EXERCISE INPUTS:

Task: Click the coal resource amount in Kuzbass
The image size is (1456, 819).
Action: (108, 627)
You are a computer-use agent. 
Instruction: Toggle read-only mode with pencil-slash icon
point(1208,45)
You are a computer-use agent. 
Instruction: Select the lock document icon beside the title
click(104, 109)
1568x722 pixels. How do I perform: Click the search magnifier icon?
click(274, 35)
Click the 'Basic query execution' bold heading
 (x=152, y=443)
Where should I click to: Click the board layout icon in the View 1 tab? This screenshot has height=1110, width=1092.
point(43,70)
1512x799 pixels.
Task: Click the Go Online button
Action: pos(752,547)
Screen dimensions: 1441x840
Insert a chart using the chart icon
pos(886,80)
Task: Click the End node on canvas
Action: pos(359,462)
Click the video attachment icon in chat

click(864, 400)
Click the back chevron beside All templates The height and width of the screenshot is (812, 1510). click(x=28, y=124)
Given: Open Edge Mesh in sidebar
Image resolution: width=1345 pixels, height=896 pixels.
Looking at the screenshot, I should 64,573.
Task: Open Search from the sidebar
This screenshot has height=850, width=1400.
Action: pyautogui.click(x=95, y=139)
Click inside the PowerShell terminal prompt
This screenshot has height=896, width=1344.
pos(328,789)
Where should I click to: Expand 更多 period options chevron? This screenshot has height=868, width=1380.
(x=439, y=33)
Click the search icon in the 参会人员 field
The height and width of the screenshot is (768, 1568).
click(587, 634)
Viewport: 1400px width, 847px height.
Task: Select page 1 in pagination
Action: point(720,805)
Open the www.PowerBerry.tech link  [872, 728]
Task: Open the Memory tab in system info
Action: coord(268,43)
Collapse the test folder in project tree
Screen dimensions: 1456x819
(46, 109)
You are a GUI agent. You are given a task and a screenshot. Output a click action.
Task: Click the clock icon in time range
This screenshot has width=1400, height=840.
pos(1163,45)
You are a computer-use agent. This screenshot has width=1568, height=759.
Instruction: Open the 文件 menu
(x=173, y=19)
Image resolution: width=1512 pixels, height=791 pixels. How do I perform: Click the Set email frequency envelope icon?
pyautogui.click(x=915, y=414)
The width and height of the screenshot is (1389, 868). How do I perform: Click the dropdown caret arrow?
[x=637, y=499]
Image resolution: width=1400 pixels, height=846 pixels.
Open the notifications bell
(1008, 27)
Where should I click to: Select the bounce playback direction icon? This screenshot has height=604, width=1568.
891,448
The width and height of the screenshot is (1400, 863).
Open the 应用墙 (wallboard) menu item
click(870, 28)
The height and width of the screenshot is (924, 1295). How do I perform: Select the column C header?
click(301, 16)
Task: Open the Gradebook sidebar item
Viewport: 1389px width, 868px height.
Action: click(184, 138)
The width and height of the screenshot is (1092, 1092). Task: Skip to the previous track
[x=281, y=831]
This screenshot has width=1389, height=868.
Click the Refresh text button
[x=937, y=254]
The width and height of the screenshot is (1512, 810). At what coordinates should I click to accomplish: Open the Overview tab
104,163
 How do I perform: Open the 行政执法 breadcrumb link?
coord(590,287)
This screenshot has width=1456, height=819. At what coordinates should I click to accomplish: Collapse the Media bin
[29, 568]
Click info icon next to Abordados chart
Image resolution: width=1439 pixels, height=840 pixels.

WHAT YOU SHOULD DO: For this task, please set down every entry exactly, with no line left out.

TASK RESPONSE:
Task: Click the coal resource amount in Kuzbass
The image size is (1456, 819).
Action: (108, 627)
You are a computer-use agent. 
Instruction: Toggle read-only mode with pencil-slash icon
point(1208,45)
You are a computer-use agent. 
Instruction: Select the lock document icon beside the title
click(104, 109)
1568x722 pixels. How do I perform: Click the search magnifier icon?
click(274, 35)
Click the 'Basic query execution' bold heading
 (x=152, y=443)
Where should I click to: Click the board layout icon in the View 1 tab? This screenshot has height=1110, width=1092.
point(43,70)
1512x799 pixels.
Task: Click the Go Online button
Action: pos(752,547)
Screen dimensions: 1441x840
Insert a chart using the chart icon
pos(886,80)
Task: Click the End node on canvas
Action: pos(359,462)
Click the video attachment icon in chat

click(864, 400)
Click the back chevron beside All templates The height and width of the screenshot is (812, 1510). click(x=28, y=124)
Given: Open Edge Mesh in sidebar
Image resolution: width=1345 pixels, height=896 pixels.
Looking at the screenshot, I should 64,573.
Task: Open Search from the sidebar
This screenshot has height=850, width=1400.
Action: pyautogui.click(x=95, y=139)
Click inside the PowerShell terminal prompt
This screenshot has height=896, width=1344.
pos(328,789)
Where should I click to: Expand 更多 period options chevron? This screenshot has height=868, width=1380.
(x=439, y=33)
Click the search icon in the 参会人员 field
The height and width of the screenshot is (768, 1568).
click(587, 634)
Viewport: 1400px width, 847px height.
Task: Select page 1 in pagination
Action: point(720,805)
Open the www.PowerBerry.tech link  [872, 728]
Task: Open the Memory tab in system info
Action: coord(268,43)
Collapse the test folder in project tree
Screen dimensions: 1456x819
(46, 109)
You are a GUI agent. You are given a task and a screenshot. Output a click action.
Task: Click the clock icon in time range
This screenshot has width=1400, height=840.
pos(1163,45)
You are a computer-use agent. This screenshot has width=1568, height=759.
Instruction: Open the 文件 menu
(x=173, y=19)
Image resolution: width=1512 pixels, height=791 pixels. How do I perform: Click the Set email frequency envelope icon?
pyautogui.click(x=915, y=414)
The width and height of the screenshot is (1389, 868). How do I perform: Click the dropdown caret arrow?
[x=637, y=499]
Image resolution: width=1400 pixels, height=846 pixels.
Open the notifications bell
(1008, 27)
Where should I click to: Select the bounce playback direction icon? This screenshot has height=604, width=1568.
891,448
The width and height of the screenshot is (1400, 863).
Open the 应用墙 (wallboard) menu item
click(870, 28)
The height and width of the screenshot is (924, 1295). How do I perform: Select the column C header?
click(301, 16)
Task: Open the Gradebook sidebar item
Viewport: 1389px width, 868px height.
Action: click(184, 138)
The width and height of the screenshot is (1092, 1092). Task: Skip to the previous track
[x=281, y=831]
This screenshot has width=1389, height=868.
Click the Refresh text button
[x=937, y=254]
The width and height of the screenshot is (1512, 810). At what coordinates should I click to accomplish: Open the Overview tab
104,163
 How do I perform: Open the 行政执法 breadcrumb link?
coord(590,287)
This screenshot has width=1456, height=819. At what coordinates should I click to accomplish: Collapse the Media bin
[29, 568]
Click info icon next to Abordados chart
Image resolution: width=1439 pixels, height=840 pixels.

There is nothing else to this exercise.